Classic Turkish shadow play draws more African viewers

Published 22.07.2019 00:02
A scene from the traditional Karagöz-Hacivat shadow play.
A scene from the traditional Karagöz-Hacivat shadow play.

A famous traditional Turkish shadow play, Karagöz Istanbul Explorer will be staged for different African audiences, following its successful show at Africa's Ubumuntu Arts Festival in Kigali in Rwanda, said Fatih Polat, the Karagöz master. "I received a lot of inspiring feedback. I count this Rwandan performance as the starting point, to perform in other big audiences in Africa," Polat told Anadolu Agency (AA), after performing at the show's opening night, at the Kigali genocide memorial.

The fifth annual Ubumuntu Arts Festival featured theatrical performances that sought to answer the question: "What if the walls you built for others today become your own downfall tomorrow?" Across a black stage wall, a group of local and international artists who gathered here for three days scribbled writing for humanity with brightly colored chalk and white chalk.

"Stop violence, fight against division and any kind of crime against humanity. Peace to everyone, Peace in the world. Together we can," they read.

Polat performed on July 12, alongside artists from Rwanda, Uganda, the U.S., Austria and the Democratic Republic of Congo.

Polat said one of the main aims of the Karagöz play is to show that people are the same regardless of one's beliefs or ethnic group.

"You can be Jewish, White or Indian, you can be a believer in the Prophet Mohammed or Jesus, that doesn't matter," he said.

"What is important is that we are all the same. We should not be divided by ethnicity or our beliefs. People should be able to integrate."

The festival incorporated performances ranging from theater, poetry, dance, movements and acrobatics.

Troupes from 16 countries including Turkey participated in the festival.

Polat said that Karagöz show also offers him an opportunity to invite people to visit Istanbul to see its historical features. He noted that he was happy to raise his country's flag, while enacting Istanbul Explorer at this festival successfully.

Polat mentioned that different cultures at the festival excited him.

"I felt excited after the show when onlookers smiled and laughed. It showed me that they loved the show, even when they do not know about Karagöz," he said.

"After the show, several onlookers came and hugged and thanked me, saying it was a very nice show brother, very nice show. It was really exciting to me. I think this might be the start of Karagöz tours in Africa."

Karagöz Istanbul Explorer is a famous shadow play about two friends. The comic story features two main characters, Karagöz and Hacivat, who explore places together.

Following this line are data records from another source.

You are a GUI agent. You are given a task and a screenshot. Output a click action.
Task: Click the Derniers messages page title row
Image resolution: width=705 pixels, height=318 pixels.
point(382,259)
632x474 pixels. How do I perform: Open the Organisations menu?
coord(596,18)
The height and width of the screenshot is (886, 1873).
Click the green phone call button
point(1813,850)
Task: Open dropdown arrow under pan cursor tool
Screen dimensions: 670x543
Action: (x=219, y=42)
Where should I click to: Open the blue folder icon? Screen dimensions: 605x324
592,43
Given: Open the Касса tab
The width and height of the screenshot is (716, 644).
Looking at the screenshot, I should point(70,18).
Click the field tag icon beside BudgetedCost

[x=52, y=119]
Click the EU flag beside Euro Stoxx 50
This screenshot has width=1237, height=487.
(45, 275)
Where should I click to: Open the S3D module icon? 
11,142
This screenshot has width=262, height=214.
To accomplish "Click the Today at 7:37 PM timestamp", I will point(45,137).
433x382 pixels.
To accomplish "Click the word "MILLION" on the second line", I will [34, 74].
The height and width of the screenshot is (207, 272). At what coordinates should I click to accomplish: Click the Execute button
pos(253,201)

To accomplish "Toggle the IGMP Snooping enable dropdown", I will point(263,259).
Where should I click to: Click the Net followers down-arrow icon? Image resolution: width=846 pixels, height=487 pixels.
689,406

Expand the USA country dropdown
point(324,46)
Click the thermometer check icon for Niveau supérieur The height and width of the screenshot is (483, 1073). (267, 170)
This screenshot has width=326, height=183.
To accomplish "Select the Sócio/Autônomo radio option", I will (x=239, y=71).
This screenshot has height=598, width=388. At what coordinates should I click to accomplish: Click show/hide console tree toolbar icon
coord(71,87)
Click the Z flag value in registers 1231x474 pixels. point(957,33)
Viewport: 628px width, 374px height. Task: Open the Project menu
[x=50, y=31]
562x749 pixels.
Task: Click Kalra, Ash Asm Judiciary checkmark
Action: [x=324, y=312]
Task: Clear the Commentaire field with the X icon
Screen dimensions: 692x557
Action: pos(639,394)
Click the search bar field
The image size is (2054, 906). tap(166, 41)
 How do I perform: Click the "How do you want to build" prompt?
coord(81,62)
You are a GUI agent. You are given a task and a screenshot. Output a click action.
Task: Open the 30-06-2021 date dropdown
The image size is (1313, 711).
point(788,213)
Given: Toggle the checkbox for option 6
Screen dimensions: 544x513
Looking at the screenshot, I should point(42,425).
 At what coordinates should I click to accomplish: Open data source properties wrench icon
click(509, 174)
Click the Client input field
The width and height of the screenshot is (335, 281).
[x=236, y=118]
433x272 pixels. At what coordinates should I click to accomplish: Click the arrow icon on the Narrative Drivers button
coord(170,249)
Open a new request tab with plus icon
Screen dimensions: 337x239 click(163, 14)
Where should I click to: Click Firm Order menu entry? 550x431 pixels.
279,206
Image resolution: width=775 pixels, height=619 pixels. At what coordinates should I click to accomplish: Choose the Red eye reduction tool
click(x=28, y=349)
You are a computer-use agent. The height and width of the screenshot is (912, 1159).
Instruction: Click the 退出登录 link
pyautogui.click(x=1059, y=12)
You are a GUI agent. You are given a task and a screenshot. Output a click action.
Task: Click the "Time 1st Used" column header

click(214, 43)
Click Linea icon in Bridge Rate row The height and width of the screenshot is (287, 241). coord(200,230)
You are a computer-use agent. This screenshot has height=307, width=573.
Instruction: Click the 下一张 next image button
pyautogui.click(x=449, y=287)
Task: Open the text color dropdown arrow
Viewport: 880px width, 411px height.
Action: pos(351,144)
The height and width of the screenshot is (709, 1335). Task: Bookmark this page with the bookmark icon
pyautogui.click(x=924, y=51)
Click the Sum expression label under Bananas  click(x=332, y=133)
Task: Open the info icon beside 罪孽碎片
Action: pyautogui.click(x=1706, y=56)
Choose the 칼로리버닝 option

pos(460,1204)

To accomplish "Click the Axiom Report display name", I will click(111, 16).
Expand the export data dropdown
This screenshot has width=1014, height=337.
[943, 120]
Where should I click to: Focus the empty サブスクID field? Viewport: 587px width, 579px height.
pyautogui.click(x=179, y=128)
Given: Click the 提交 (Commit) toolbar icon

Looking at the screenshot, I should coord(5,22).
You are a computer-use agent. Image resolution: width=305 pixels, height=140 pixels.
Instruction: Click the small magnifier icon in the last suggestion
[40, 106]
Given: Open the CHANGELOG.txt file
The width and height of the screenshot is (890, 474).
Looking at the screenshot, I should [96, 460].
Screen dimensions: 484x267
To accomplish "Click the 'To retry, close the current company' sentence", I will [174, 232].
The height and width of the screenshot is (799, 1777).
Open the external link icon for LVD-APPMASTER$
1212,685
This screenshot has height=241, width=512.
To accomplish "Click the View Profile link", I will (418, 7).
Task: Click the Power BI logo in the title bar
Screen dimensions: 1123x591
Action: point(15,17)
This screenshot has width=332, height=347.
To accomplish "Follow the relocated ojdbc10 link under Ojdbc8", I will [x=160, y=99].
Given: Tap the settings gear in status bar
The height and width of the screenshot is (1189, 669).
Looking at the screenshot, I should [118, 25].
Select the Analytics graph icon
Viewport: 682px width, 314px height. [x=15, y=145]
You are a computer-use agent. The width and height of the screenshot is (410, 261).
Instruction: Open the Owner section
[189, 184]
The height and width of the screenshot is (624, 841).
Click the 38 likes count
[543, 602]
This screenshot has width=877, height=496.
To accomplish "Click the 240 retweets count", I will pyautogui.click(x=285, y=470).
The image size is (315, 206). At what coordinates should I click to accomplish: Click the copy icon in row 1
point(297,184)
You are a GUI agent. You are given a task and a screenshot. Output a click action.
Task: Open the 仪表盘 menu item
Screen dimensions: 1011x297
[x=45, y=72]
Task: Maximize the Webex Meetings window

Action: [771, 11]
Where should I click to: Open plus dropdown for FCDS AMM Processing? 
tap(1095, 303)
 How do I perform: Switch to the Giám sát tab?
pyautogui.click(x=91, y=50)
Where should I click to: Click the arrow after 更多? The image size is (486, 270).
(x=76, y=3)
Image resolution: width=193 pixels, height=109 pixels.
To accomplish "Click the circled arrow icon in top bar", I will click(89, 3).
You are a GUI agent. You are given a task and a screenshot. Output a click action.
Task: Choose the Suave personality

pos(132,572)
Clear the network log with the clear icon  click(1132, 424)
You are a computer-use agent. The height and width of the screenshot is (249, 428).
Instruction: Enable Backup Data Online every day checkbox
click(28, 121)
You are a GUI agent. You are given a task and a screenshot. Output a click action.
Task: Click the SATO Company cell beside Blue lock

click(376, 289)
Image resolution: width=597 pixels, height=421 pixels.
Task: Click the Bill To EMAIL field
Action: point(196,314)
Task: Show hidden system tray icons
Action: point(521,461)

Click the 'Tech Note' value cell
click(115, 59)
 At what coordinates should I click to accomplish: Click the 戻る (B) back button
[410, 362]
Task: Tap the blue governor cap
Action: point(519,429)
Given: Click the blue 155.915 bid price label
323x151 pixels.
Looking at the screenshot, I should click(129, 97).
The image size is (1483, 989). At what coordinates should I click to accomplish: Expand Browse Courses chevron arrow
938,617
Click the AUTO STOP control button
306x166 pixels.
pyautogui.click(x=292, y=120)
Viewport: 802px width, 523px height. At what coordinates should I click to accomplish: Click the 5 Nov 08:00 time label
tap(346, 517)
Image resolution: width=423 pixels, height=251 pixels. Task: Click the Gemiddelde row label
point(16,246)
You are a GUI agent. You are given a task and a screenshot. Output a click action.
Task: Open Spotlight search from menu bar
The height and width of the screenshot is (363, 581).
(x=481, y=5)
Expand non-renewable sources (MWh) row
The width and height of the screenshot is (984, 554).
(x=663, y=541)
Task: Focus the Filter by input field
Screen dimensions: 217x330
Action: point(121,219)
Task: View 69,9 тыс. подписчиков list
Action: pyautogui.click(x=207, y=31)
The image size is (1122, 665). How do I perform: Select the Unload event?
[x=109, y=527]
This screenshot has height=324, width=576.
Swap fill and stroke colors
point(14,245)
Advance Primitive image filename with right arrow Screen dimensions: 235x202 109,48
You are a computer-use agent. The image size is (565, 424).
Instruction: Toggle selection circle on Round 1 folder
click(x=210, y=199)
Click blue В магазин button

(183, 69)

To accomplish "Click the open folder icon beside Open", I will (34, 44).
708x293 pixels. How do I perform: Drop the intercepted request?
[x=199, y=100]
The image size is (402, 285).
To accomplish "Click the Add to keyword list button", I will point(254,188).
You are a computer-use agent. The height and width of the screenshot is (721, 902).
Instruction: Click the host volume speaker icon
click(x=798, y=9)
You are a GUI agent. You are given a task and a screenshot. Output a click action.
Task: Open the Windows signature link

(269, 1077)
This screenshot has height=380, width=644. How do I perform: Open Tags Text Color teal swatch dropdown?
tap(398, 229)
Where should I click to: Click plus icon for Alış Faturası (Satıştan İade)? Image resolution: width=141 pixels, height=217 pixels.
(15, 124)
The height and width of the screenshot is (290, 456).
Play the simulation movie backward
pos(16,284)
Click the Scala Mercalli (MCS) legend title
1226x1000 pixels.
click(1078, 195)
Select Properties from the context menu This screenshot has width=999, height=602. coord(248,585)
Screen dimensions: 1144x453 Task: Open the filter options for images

The puppets are manipulated by one lead artist. The play presents a man who wants to explore Istanbul. Karagöz and his friend Hacivat embark on a journey and go on interesting adventures.

The traditional Turkish shadow theatre is one of the oldest forms of Turkish art.

The play, occupying an important place in Turkey, involves two-dimensional figures in the shape of people, casting their shadows on a screen.

The figures hide in the shape of people or things are held on rods in front of a light source to cast their shadows on a screen. The play begins with the projection of an introductory figure on the screen, who suggests the themes of the drama, before it vanishes to the shrill sound of a whistle. The opening segment is called "mukaddime" (beginning) where Hacivat after reciting the curtain poem, calls for Karagöz, and they have an argument. Karagöz was registered on UNESCO's Representative List of the Intangible Cultural Heritage of Humanity on behalf of Turkey in 2009.